3. Characteristics of multiple fracture propagation and pressure curves

3.1. Influence of net pressure in pre-created HF on multiple fracture geometry

The experiment was conducted with 1.00 horizontal stress difference coefficient, 2.0 cm experimental stage spacing, and 1.0 cm perforation depth. The HF propagation pattern of Specimen 1# with zero net pressure and Specimen 4# with net pressure twice the horizontal stress bias are illustrated in Fig. 6. In this figure, HF1 of both specimens tended to extend along the horizontal maximum principal stress to form a transverse HF. Remarkably, HF1 within Specimen 1# grew evenly on both sides, and the HF width was symmetrically distributed (Fig. 6a). However, HF1 in Specimen 4# mainly initiated at the upper side of the wellbore, where the propagation and width of the HFs were sufficient. By contrast, the width at the lower side of the wellbore was small, thereby leading to an asymmetrical pressure distribution of subsequent injection (Fig. 6b).

Fig. 6.

Fig. 6.   Influence of net pressure in pre-created HFs on multiple fracture geometry.

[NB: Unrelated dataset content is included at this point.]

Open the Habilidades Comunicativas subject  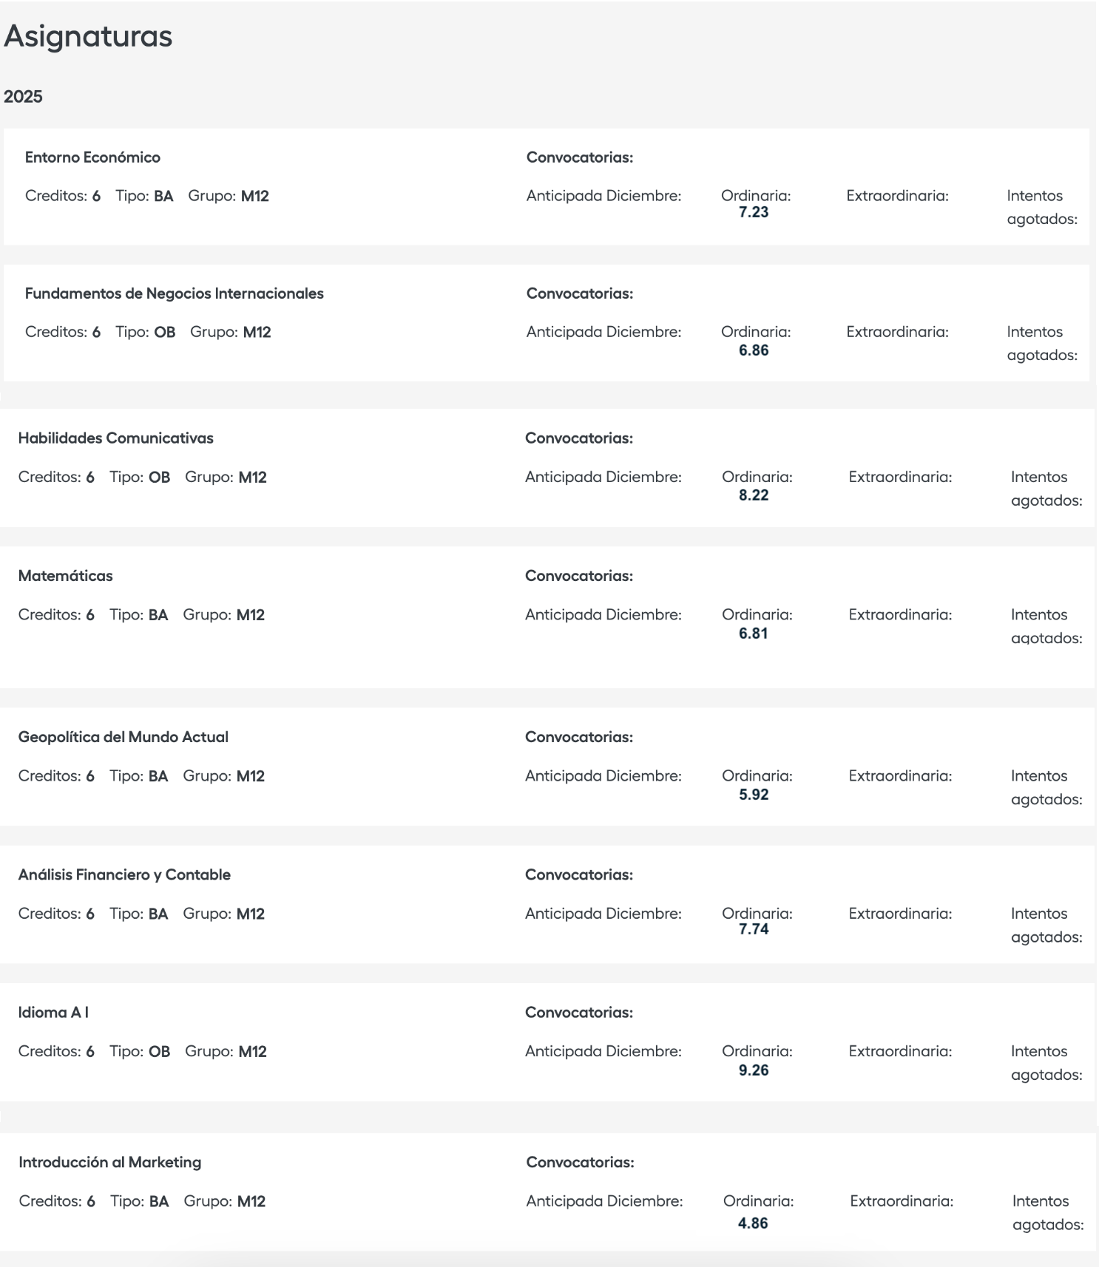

3.1.1. Critical distance of stress interference

The critical distance of stress interference is used to measure the maximum range of induced stress. When Specimen 1# was subjected to fracturing Stage 2, HF1 was under critical closure situation, and HF2 was deflected away from HF1 by a certain angle. Then, the lower side was biased to the original maximum horizontal principal stress at the distal end of the wellbore. Moreover, the stress interference was weakened, thus indicating that the critical distance of stress interference perpendicular to fracture surface was 7 cm, and the corresponding field critical distance was 93 m (Fig. 6a). The net pressure of HF1 within Specimen 4# was twice the horizontal stress bias, and the lower sides of HF2 and HF3 were deflected away from HF1 to the boundary at an angle of approximately 45°, thereby denoting that the critical distance of HF1 was at least 15 cm and the corresponding actual critical distance was likely to be more than 200 m (Fig. 6b). Consequently, a large net pressure in the cracked HF indicated a long critical distance of stress interference.

3.1.2. Multiple fracture merging

The upper side of HF2 in Specimen 1# was deflected to and merged with HF1 at the distal end. Furthermore, HF3 was also merged with HF2 after deflecting by a small angle (Fig. 6a), thereby indicating that emerging of multiple HFs could occur when the horizontal wells are segmentally fractured at a small stage spacing in the conventional sandstone reservoir with a high horizontal stress bias. The fluid pressure at the distal end of the upper part of HF1 was reduced due to fluid friction and loss, thus possible even terminating the HF and weakening stress interference. Although the subsequent HFs were within the critical distance of the pre-fractured ones, the induced stress field variation had deflected the horizontal maximum principal stress toward HF1. The propagation path of HF2 after deflection coincided with HF3 considering the short stage spacing, which was merged with HF2 only after initiation.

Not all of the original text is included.